### WHAT YOU NEED TO DO
Gather every line in the records below that contains the string "menu". Uppercase and lowercase count as different.

### TASK DATA
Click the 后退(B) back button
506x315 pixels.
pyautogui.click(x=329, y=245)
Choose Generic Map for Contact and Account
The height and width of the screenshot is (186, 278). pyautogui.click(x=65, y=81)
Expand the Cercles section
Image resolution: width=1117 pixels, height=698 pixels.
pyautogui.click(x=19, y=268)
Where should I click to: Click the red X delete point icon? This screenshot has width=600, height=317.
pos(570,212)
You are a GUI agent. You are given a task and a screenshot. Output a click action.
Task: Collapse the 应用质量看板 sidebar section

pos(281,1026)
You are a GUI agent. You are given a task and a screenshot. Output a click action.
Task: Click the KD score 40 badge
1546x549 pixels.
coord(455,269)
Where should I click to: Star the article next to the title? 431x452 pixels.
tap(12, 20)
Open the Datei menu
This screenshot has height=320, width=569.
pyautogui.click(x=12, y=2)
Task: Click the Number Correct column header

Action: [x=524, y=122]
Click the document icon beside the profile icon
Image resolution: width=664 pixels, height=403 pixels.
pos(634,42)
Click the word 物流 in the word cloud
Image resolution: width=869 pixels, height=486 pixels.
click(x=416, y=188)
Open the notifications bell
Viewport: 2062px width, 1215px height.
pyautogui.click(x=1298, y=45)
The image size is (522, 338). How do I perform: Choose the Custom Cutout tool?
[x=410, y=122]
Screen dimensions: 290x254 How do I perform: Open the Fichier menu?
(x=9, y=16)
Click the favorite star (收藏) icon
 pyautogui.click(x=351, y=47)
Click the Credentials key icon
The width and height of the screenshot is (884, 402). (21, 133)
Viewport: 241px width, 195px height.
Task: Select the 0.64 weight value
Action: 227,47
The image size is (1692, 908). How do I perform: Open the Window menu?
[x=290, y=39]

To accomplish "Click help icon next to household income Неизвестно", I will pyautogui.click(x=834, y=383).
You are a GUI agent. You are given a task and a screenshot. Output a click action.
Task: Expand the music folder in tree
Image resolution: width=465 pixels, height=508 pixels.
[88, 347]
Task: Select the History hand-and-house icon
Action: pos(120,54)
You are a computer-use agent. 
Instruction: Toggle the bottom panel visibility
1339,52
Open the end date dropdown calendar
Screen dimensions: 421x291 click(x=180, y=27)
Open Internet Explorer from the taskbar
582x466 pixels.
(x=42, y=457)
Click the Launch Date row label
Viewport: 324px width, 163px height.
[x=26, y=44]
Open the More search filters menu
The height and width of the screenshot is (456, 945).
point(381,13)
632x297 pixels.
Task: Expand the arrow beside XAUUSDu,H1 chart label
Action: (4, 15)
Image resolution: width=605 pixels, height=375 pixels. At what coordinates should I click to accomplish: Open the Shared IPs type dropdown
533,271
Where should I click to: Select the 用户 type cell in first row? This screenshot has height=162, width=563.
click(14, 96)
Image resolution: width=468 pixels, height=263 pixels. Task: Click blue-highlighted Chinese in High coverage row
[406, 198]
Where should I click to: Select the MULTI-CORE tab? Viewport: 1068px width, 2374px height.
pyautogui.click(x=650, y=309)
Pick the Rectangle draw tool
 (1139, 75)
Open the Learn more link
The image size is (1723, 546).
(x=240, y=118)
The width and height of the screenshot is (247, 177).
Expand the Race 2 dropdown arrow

### RESPONSE
Open the Datei menu
Screen dimensions: 290x254 How do I perform: Open the Fichier menu?
The image size is (1692, 908). How do I perform: Open the Window menu?
Open the More search filters menu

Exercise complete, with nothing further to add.